Passage shown:
============
Everyone is talking about Louise, now. Maybe they always were, you just weren’t orbiting the right circles, and it’s so hard to be able to nowadays what with there being so few old guard types left with viable apartments of a Woody Allen movie size to allow people in for dinner parties and salons. Blair Waldorf tried to do it once, but you really do need someone with at least a slightly non-poseur air to carry off such things. In any case, Louise is another New York poet who “done good.” And they’ve all been looking for someone to replace the John Ashbery void of reverence for a while. Though they might have considered a younger person to glom onto, for going by who and what the Nobel committee decides is presently au courant to finally laud is always doomed to set you up for mourning, having just found out about a writer, only to also learn they’re old enough to soon be dead, thereby diminishing your chance to relish any further creative output from them “in real time” (though the word “creative” perhaps ought to be put in quotes, for it’s all been done before and if it hasn’t, the gatekeepers certainly don’t want to see it, let alone promote it).
The tastemakers (not the Nobel committee) might have opted to fill the John Ashbery worship void with someone like Eva Haralambidis-Doherty a.k.a. Eva H.D., recently immortalized on celluloid thanks to Charlie Kaufman’s I’m Thinking of Ending Things. Sure, she only has two poetry books thus far, but it doesn’t take much to become a darling of the poetry world. It only takes a Nobel Prize in Literature for your work to actually be discovered by an audience outside of the so-called New York conoscenti. Any who, speaking of I’m Thinking of Ending Things, there’s probably no apparatus more perfect for precise self-mutilation than an X-Acto knife, “invented,” incidentally, by Louise’s father and uncle-in-law, Daniel Glück and Sundel Doniger, respectively. Doniger had the blueprint with his medical supply company that produced scalpels with removable blades (how handy for a meticulous serial killer on the go!).
============
Dataset entries:
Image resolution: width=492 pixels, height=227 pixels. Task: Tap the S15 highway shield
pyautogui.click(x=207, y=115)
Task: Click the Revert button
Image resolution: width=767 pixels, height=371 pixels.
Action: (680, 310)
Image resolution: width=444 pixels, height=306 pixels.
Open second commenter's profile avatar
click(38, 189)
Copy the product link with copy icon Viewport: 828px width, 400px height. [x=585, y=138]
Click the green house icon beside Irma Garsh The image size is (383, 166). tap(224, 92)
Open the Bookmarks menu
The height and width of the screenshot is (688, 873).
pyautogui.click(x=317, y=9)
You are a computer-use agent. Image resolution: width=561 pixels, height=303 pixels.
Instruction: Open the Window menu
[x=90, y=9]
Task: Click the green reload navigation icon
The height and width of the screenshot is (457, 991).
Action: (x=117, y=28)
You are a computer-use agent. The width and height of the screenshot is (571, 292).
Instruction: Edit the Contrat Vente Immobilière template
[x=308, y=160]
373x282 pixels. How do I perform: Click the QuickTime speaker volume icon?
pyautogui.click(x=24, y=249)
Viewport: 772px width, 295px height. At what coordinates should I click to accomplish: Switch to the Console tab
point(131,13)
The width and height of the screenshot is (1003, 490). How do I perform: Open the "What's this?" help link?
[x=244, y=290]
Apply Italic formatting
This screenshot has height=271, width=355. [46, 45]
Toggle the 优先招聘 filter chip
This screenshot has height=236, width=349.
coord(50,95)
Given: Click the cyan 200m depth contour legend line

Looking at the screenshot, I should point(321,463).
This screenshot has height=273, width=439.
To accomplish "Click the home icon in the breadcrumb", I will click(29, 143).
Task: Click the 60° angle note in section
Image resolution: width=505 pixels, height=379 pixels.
============
Work to complete:
1. In the essay about Louise, what did Sundel Doniger's medical supply company produce?
2. Carry the essay about Louise forward from its last sentence.

Answers to the problems:
1. Scalpels with removable blades.

2.
Yet it was, like everything else, the advertising game that spurred him to innovate, as he was inveigled to come up with a beta version of the X-Acto knife when a designer asked if he could provide him with a tool that might help easily crop advertisements. Presto!: X-Acto. Seeing the potential to sell it as another scalpel with disposable qualities, Doniger could not, in good conscience, do so, for the blade was not easy to clean, and since everyone was well-familiar with the hazards of unsanitary practices thanks to polio, he instead chose to pass it along to his brother-in-law, Louise’s daddy. It was he who took it to the money-making potential stage in suggesting they market it as a craft tool. Honestly, it’s the type of thing that smacks of Romy and Michele saying they invented Post-Its, but there you have it. Louise was suddenly a quintessentially Jewish heiress, successor to the fortune of something useful and practical.
But no, poetry was her pursuit. She knew it would please her father more to fulfill his own long-standing dream of becoming a writer. Though a poet is something different than a writer, it must be said. Louise’s life was (and maybe still is) nothing if not a parade of poet laureates (here’s looking at you, Léonie Adams and Stanley Kunitz). Poetry was what she turned to as therapy–in addition to devoting a large bulk of her existence to psychoanalysis (such is the provenance of Jewish heiresses). An outlet and an escape. For a long time, Louise found the umlaut in her last name offensive, a taunting smiley face that was altogether against the nature of her family heritage and the depression and anxiety she experienced for much of her youth, capped by the eating disorder that became popularized in the 90s thanks to Calvin Klein ads.
She surmounted that contempt for the umlaut and went about her not so merry way of composing poems in Vermont, her father there in the distance, looming large with his invention. When he died in 1985, she had a dream that he came to her in the middle of the night and stabbed her in the chest with an X-Acto blade (free-standing, not attached to the handle) and cut out her heart so he could take it with him to the next realm. Maybe that’s why she felt a bit deader inside after he departed. She was heartless. But you had to be to write truly objective, therefore searing poetry.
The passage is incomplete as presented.